About four percent of those surveyed say that a written will is either against their cultural norms or they find it time-consuming and expensive. Another one percent deem a formal will unnecessary as they will use all their wealth before they die.
A random survey in Nairobi by Newsplex complements those of the Enwealth survey, with all four parent interviewees saying they recognised the importance of writing a will but did not have one. The reasons given were that it was too early and that wills are written by the elderly, they did not have a reason, or that they did not have anything worth leaving behind.

”I have nothing valuable to leave for my children, unless my clothes and these sufurias here!” said a food vendor.

Edwin Omondi, 27, a cobbler in Nairobi’s central business district, explains that he is yet to have a written will. “Writing a will is like bringing your own casket into the house. Even if I wanted to do so, it would be too shocking to my family members why I’m predetermining my death,” he says.

The father of four, who makes about Sh9,000 a month, says that the high cost of living makes it difficult for people like him to even have something substantial to own, leave alone planning for their children’s future. ”I therefore make an effort to save at least Sh200 per day with a youth group from which I then collect the sum at the end of the year and maybe buy something for my family,” he explains.

A 2019 FinAccess survey showed that only one in five (22 percent) Kenyans age 16 years and above is able to sustain their livelihood and still invest for the future. This was a dip of more than half from 47 percent in 2016. Having in mind the future of his children, Mr Omondi says that he has already embarked on constructing a two-roomed kiosk back in his home county of Homa Bay, a future source of income for his family when he dies. But he would rather tell his family verbally how he wants his property divided rather than write a will.

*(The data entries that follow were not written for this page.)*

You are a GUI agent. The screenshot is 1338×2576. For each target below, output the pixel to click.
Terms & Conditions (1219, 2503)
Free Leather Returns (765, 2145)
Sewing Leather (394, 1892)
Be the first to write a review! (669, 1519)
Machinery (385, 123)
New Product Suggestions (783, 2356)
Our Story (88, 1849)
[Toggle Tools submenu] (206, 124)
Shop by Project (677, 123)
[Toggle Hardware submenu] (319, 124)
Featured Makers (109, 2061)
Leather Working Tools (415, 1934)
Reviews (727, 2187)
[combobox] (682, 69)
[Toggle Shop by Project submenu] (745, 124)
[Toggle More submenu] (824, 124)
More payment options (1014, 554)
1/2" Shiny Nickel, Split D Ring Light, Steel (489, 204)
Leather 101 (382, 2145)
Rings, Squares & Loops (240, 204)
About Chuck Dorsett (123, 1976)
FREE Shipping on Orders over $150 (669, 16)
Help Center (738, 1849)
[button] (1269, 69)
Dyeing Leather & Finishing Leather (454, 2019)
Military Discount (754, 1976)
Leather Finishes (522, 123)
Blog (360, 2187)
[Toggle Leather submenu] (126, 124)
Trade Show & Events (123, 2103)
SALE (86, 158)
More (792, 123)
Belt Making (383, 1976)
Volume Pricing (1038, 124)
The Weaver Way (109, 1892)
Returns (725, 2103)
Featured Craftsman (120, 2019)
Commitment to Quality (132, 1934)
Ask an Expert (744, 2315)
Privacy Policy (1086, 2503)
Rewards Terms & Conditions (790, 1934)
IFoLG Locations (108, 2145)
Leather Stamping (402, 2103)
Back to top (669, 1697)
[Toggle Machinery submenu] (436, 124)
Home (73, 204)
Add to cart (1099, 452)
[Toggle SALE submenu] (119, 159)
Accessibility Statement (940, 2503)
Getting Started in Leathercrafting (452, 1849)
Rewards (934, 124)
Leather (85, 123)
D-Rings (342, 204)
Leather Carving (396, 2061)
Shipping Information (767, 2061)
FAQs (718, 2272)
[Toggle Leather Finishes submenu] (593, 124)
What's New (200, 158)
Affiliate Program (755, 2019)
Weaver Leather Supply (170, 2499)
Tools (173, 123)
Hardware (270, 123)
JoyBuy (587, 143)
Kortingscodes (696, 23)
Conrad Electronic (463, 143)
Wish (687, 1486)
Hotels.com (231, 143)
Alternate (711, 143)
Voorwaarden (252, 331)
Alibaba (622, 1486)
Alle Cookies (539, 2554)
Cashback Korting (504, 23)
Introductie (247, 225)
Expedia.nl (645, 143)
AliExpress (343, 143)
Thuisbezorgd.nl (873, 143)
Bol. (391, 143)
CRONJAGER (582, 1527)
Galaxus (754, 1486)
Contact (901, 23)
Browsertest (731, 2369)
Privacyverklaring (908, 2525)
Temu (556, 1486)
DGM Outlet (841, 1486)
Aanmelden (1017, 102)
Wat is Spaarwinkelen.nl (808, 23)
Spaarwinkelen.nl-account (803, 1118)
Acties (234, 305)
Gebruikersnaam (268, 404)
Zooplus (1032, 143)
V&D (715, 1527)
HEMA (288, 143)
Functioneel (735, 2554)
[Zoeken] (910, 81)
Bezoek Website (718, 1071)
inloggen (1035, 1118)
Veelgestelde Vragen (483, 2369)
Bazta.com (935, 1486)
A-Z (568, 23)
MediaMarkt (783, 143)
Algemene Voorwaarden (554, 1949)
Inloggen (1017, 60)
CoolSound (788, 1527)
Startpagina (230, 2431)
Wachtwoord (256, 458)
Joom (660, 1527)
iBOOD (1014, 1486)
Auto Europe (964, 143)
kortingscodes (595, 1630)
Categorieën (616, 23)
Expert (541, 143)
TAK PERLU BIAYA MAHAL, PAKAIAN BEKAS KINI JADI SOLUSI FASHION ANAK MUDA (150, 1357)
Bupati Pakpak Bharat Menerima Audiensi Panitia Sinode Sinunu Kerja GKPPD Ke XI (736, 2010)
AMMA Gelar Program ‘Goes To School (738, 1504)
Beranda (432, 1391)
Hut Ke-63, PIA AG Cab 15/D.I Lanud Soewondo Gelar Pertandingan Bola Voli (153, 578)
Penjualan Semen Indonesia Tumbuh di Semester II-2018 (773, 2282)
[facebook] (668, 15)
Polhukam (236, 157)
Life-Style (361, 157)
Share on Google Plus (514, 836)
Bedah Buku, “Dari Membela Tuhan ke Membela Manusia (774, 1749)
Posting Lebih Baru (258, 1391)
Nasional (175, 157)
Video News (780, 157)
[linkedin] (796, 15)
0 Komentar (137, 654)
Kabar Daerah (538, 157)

Coincidentally, one in six of respondents in the Enwealth study said they inform their succession plans to their families by word of mouth.


Even though oral wills are valid in law, Ms Majune emphasises that they have to be made in the presence of two or more competent witnesses and the person who makes the will dies within three months of doing so.

The importance of leaving an inheritance was highest among respondents aged between 31-40 years, and among respondents with an asset value of less than Sh5 million and those with more than Sh100 million. The study also showed that 83 percent of the respondents had their assets in the form of land and buildings, followed by pension funds (79 percent) and Saccos (75 percent).

That many Kenyans do not have a written will could explain the inheritance rows in families, some of which even play out in the media from time to time.

”These disputes may be attributed to a lack of a written will and clear communication from the owner of the properties regarding their intentions on distribution of properties,” states the report. Dr Nyachieo explains that many people also avoid writing a will under the fear that it might be accessed by family members and lead to conflict, or that potential beneficiaries might wish for or plan their early death in order to hasten the execution of the will.

Indeed, the Justice and Needs Satisfaction in Kenya 2017 survey ranked succession and inheritance issues as the third-most prevalent legal family problem (12 percent), preceded by domestic violence (33 percent), divorce and separation (14 percent). The Kenya Integrated Household Budget Survey 2015/2016 graded succession and inheritance disputes as the most common conflicts among households experiencing conflicts. About one in four (26 percent) households surveyed reported experiencing disputes on inheritance or management of a deceased person’s property.

It was followed by land (16 percent), religious or witchcraft offences (14 percent), political disagreements and business-related issues at 10 percent each.